Stephen King loves mystical darkies! In particular, he’s partial to the Southern, rustic, uneducated variety (see also The Green Mile). I half expected that in The Shawshank Redemption, Morgan Freeman would sprout wings or take the form of a bucket of water, but King decided to exercise “restraint” (whatever). In The Stand, Ruby Dee plays Abigail Freemantle, a 106-year-old black woman whose wizened look, fractured English and mantra spewing make for a disturbingly Yoda-like character.
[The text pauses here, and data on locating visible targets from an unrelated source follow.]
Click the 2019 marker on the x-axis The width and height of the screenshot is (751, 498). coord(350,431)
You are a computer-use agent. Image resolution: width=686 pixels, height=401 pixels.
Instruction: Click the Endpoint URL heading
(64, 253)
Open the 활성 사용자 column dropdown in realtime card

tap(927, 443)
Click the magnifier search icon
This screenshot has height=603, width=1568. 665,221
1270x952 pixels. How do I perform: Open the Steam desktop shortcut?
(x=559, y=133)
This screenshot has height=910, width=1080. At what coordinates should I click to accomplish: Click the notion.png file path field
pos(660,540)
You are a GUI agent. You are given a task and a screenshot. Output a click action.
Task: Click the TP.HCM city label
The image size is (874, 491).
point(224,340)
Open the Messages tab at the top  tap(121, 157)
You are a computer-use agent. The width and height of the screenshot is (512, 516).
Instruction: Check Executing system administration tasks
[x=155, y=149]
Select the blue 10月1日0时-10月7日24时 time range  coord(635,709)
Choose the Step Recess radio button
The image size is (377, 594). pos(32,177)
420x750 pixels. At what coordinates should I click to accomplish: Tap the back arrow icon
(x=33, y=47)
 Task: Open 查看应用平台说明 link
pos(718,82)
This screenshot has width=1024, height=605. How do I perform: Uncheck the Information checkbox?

Seems that she’s some sort of beacon for God’s chosen ones in a post-apocalyptic world decimated by a killer virus. (We’re also briefly treated to the moderately mystical Kareem Abdul-Jabbar as a homeless loony who is one of the first to notice that there’s an apocalypse about to happen.) Being in an apocalypse is bad enough, but imagine finding out that God’s chosen ones include Molly Ringwald and the guy from Parker Lewis Can’t Lose.
Dee’s longtime husband Ossie Davis is also among the select few, but the only purpose he serves is to get shot while trying to infiltrate Satan’s army. (When the “good guys” seek spies to go scope out the devil’s headquarters, they naturally send the 70-year-old black man and the mentally handicapped guy. Do unto others, people!) So not only does Ruby Dee die, but Ossie Davis gets machine gunned and the greatest scorer in the history of basketball ends up as road kill. Stephen King doesn’t care about black people!
Racial genocide aside, The Stand works better as a mini-series than as a movie watched in one sitting. If you do the latter, you realize just how much padding there is (Must we listen to an entire rendition of “The Star-Spangled Banner”?). As King tales are apt to do, the story builds a level of suspense and anticipation that it can’t maintain — sort of like a white, demonic Spike Lee.